> _What you need to do_:
Within the entries below, the lines from the one with "Given: Open the layout outline panel icon" through the one with "This screenshot has height=952, width=1248." are to be set down exactly, both ends kept.

> _Records for this task_:
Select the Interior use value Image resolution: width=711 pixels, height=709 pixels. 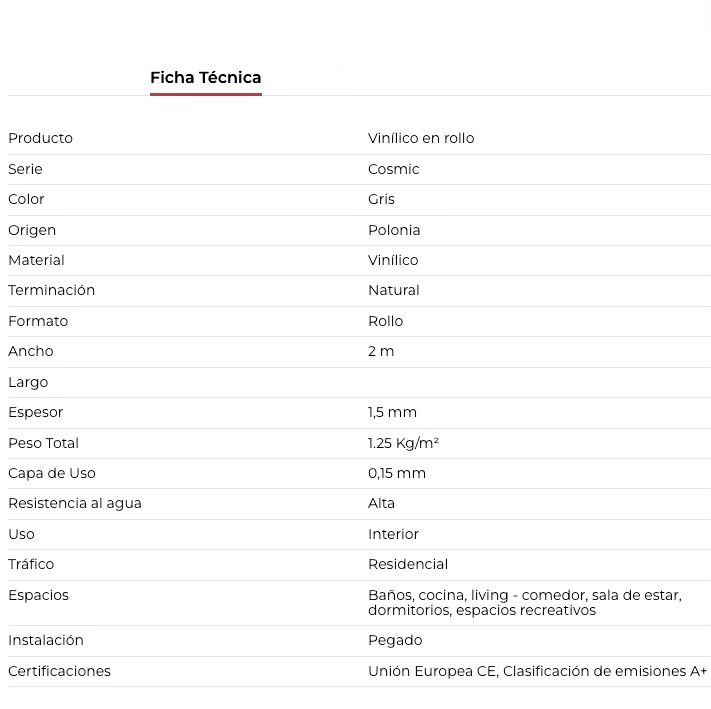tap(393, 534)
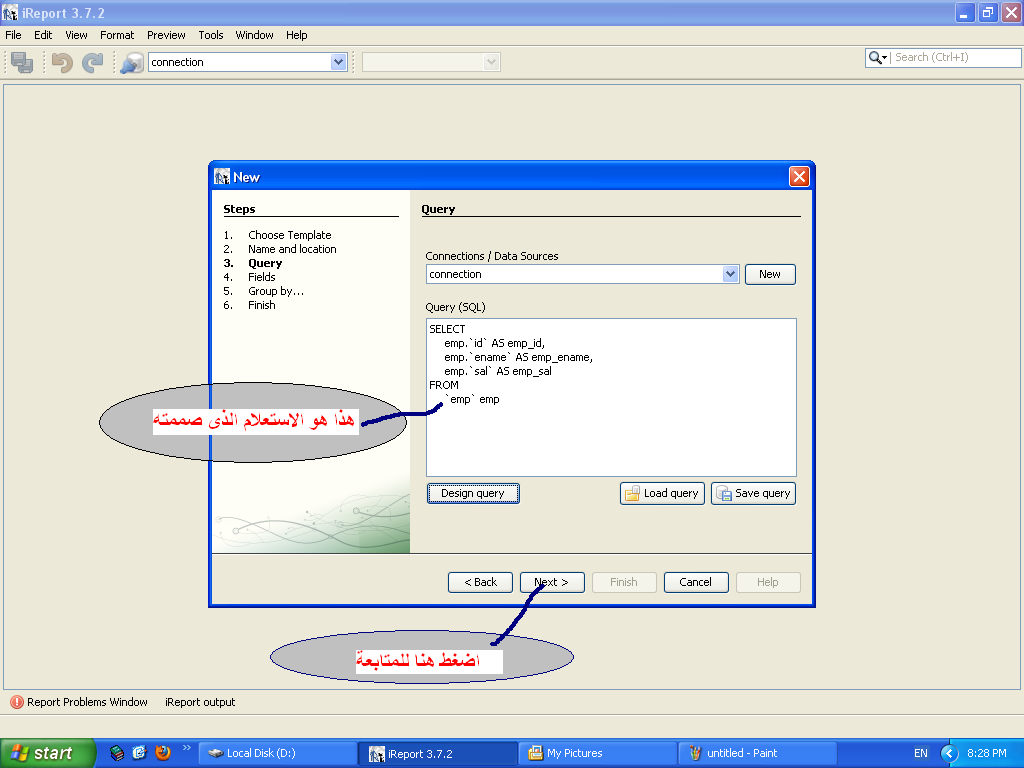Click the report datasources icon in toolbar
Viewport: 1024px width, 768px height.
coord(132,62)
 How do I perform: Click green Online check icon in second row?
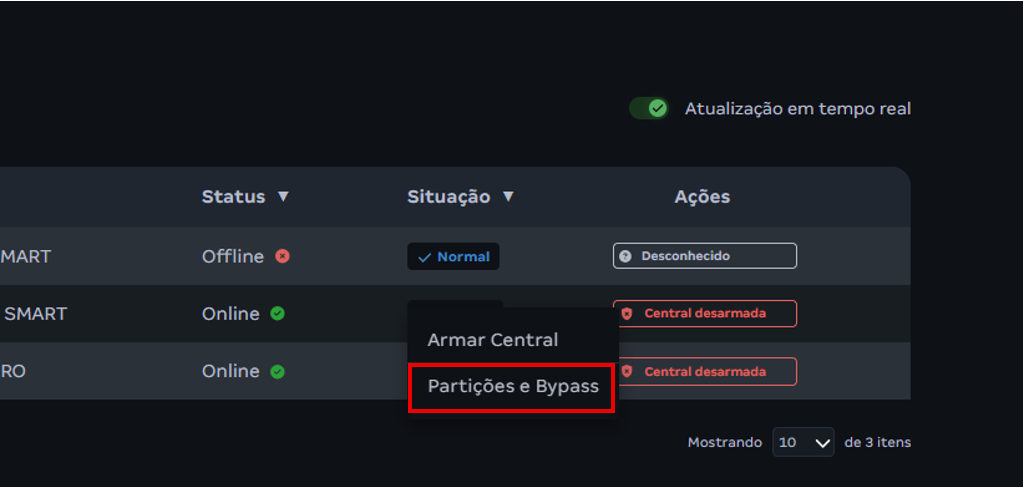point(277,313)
...
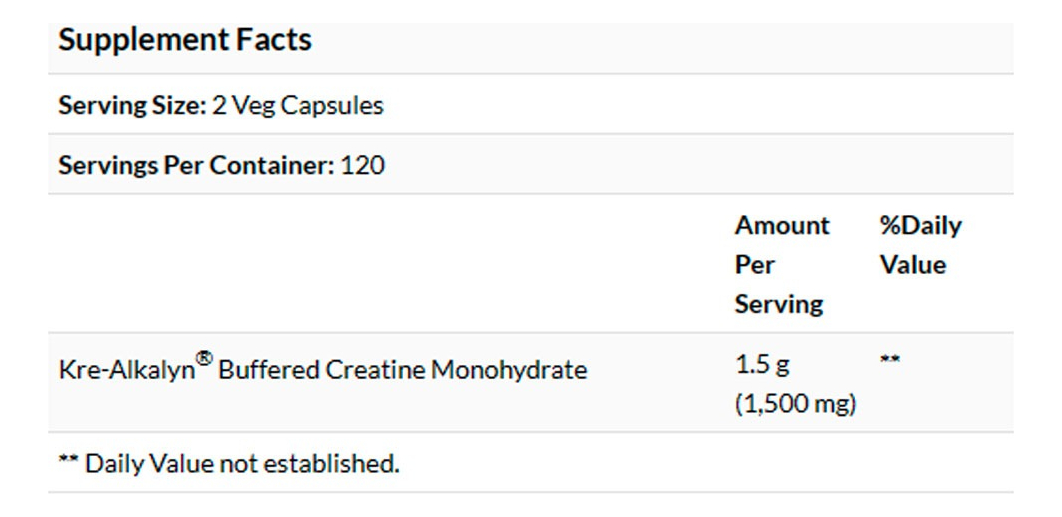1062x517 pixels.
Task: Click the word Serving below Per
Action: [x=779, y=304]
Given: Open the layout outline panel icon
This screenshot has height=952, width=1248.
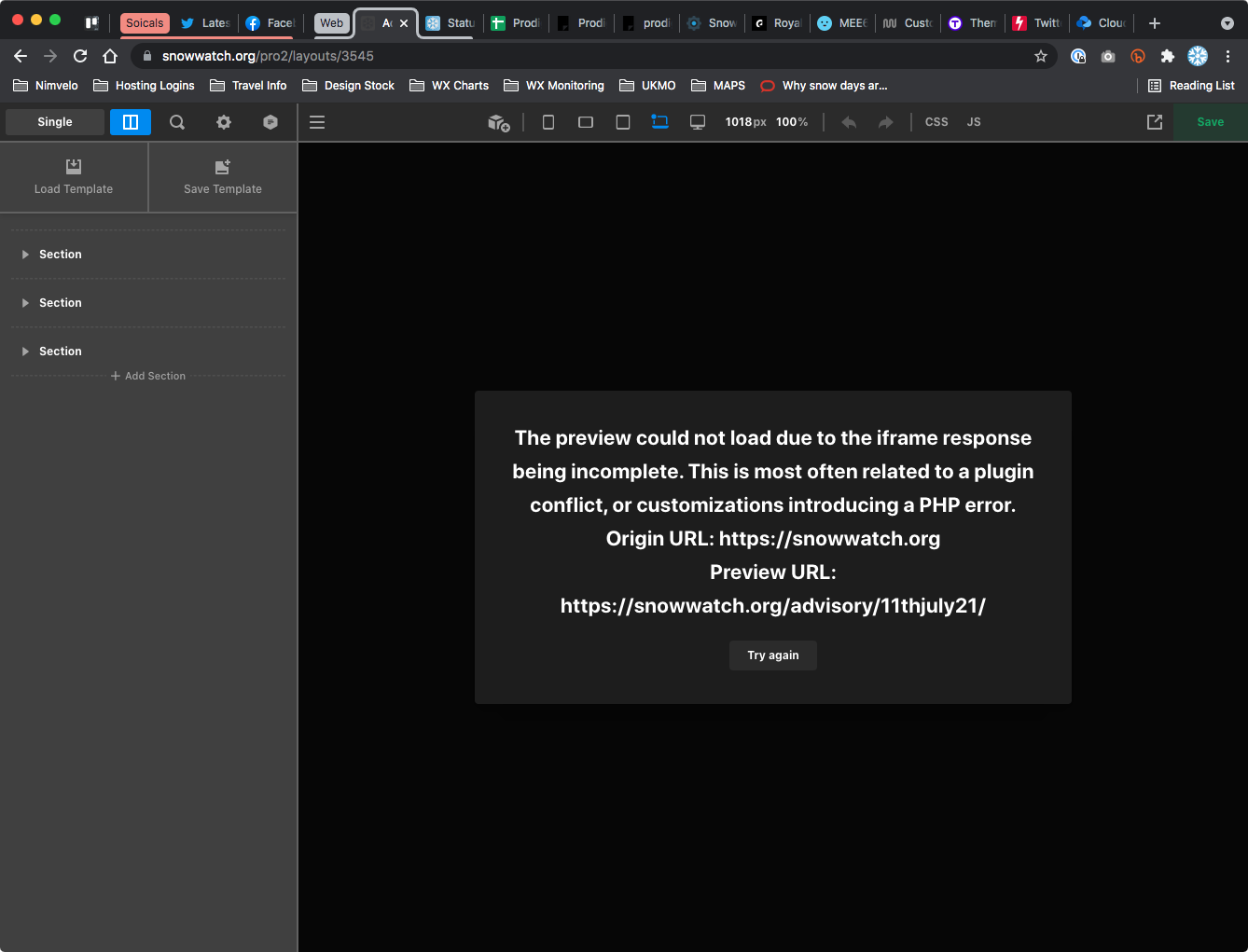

> _Output of the exercise_:
Given: Open the layout outline panel icon
This screenshot has height=952, width=1248.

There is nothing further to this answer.